* DATA PROVIDED *
■ ■ ■ ■ ■ ■ ■
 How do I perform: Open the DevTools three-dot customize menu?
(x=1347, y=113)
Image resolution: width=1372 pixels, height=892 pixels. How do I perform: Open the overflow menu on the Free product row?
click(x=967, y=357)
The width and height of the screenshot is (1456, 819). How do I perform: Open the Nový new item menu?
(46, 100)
■ ■ ■ ■ ■ ■ ■
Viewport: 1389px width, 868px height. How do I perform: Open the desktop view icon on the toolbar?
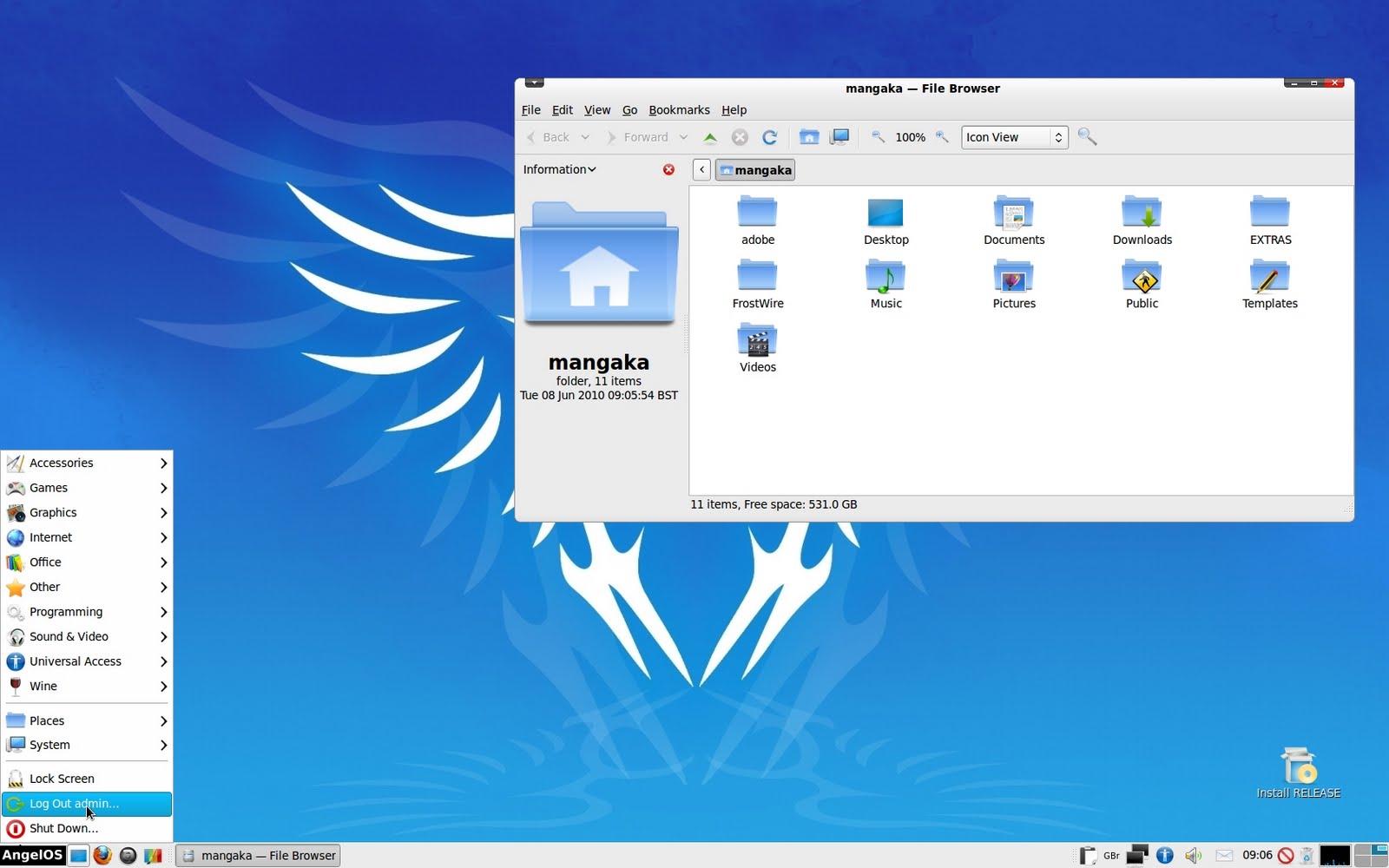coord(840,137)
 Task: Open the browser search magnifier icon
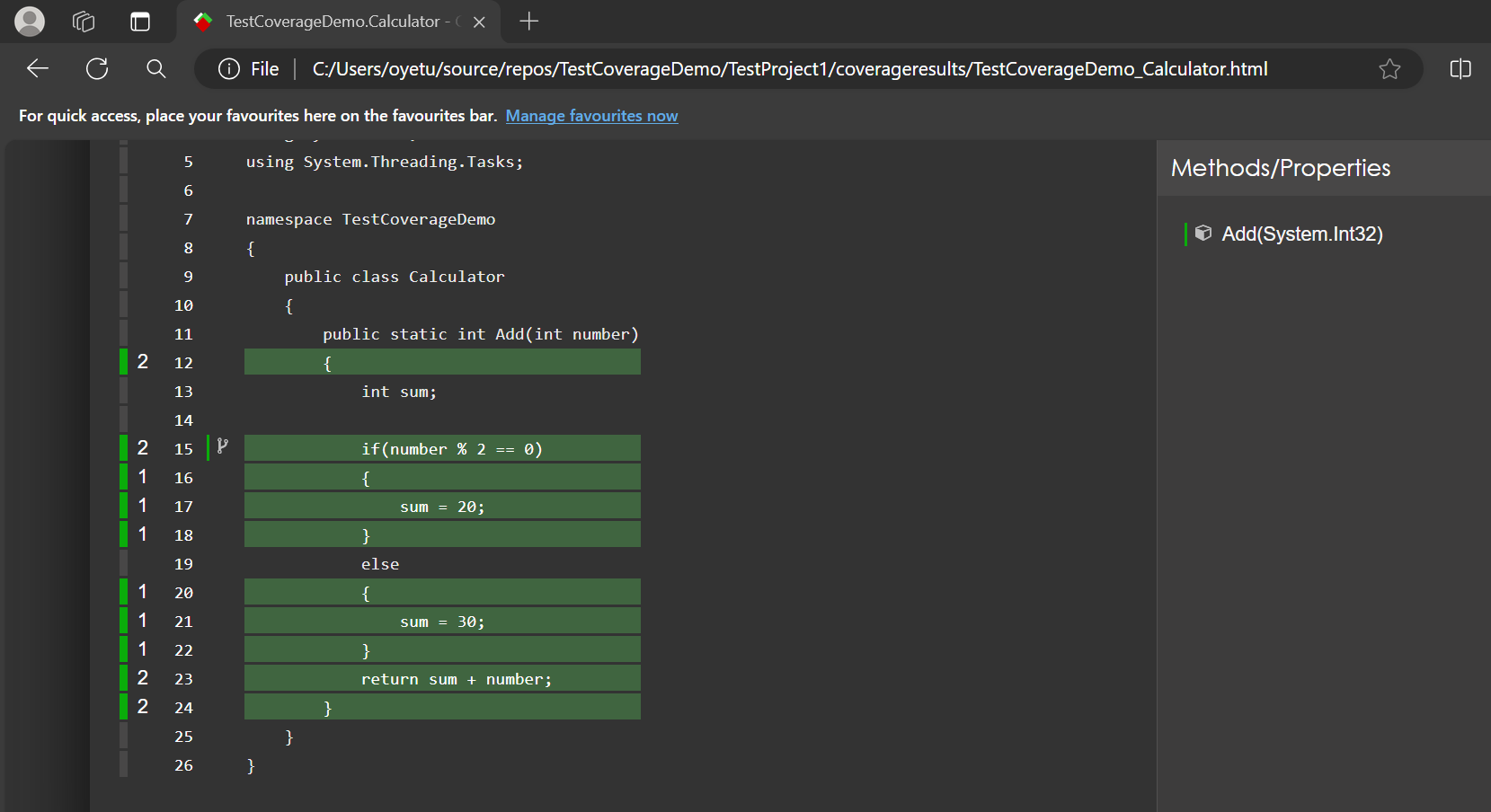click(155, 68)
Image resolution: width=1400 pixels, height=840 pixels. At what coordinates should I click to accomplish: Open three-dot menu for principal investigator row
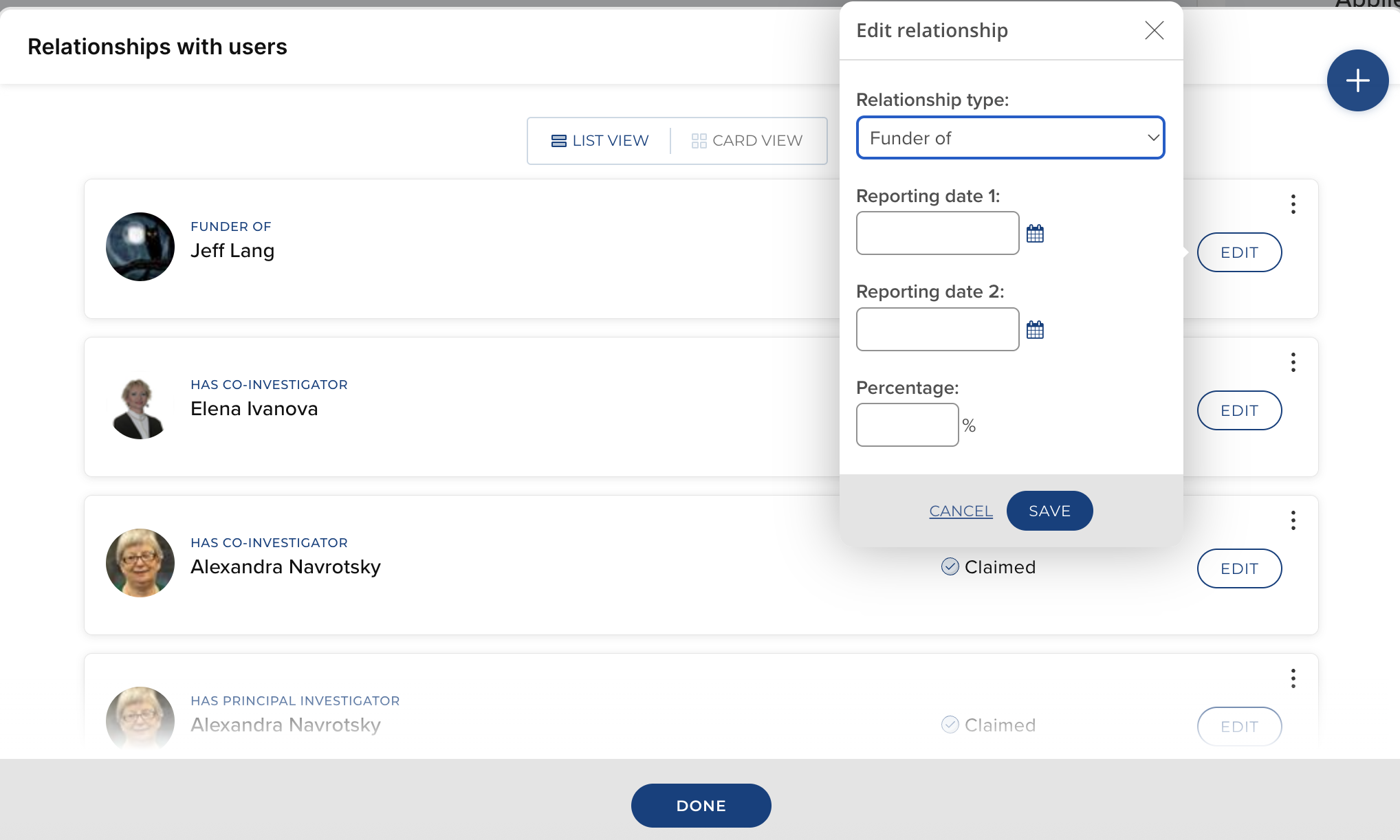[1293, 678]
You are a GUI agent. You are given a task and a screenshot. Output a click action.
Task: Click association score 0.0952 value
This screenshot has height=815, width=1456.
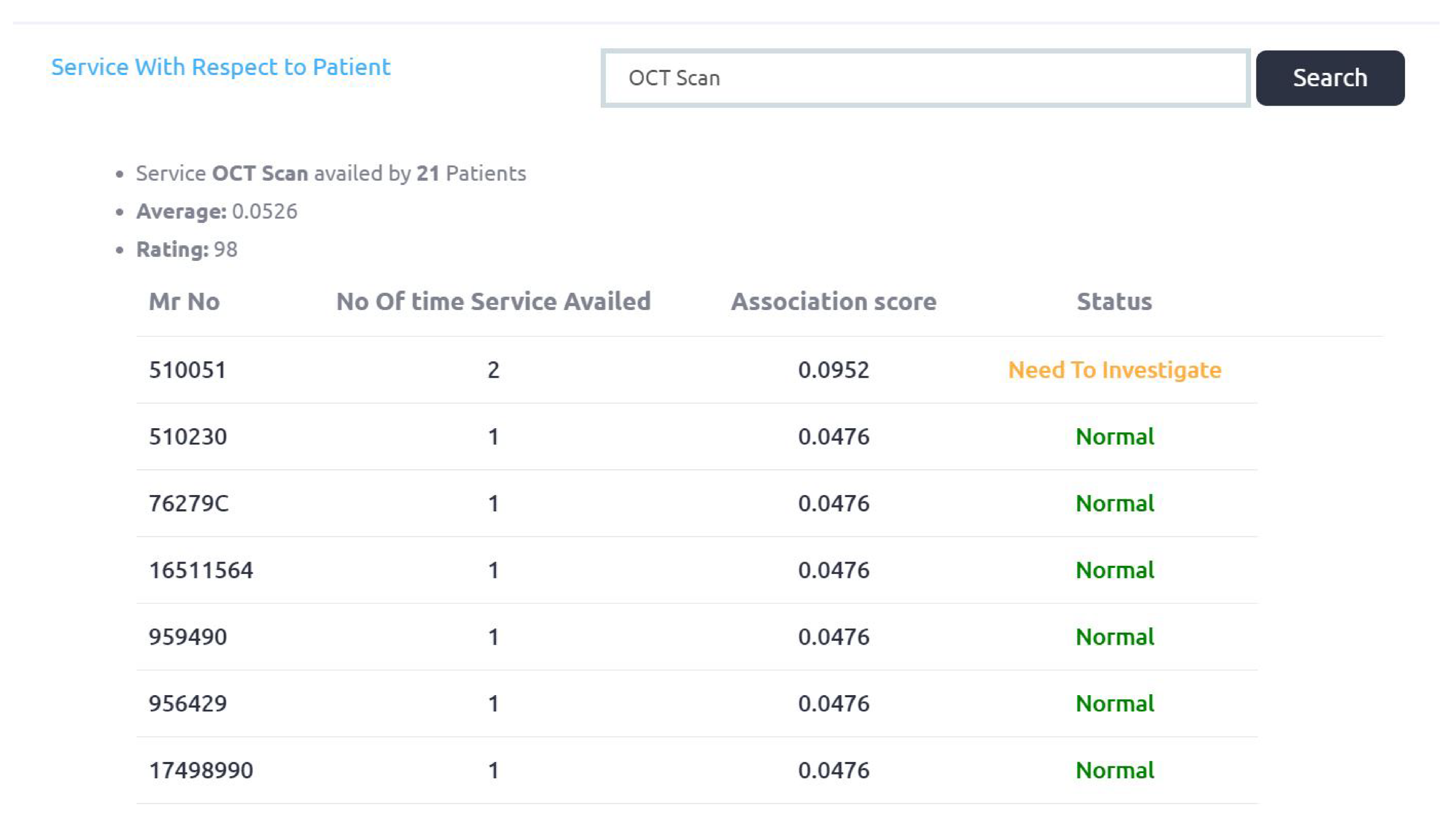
■ ■ ■ ■ ■ ■ ■
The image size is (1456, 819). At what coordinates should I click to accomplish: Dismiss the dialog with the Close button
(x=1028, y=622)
■ ■ ■ ■ ■ ■ ■
* REQUIREMENT *
Without the pictures, give again exactly the lines above starting at the line containing "Task: Open the browser search magnifier icon" and ending at the line containing "This screenshot has height=815, width=1456.".

* SOLUTION TO THIS PROBLEM *
 Task: Open the browser search magnifier icon
click(155, 68)
Image resolution: width=1400 pixels, height=840 pixels. At what coordinates should I click to accomplish: Open three-dot menu for principal investigator row
[1293, 678]
You are a GUI agent. You are given a task and a screenshot. Output a click action.
Task: Click association score 0.0952 value
This screenshot has height=815, width=1456.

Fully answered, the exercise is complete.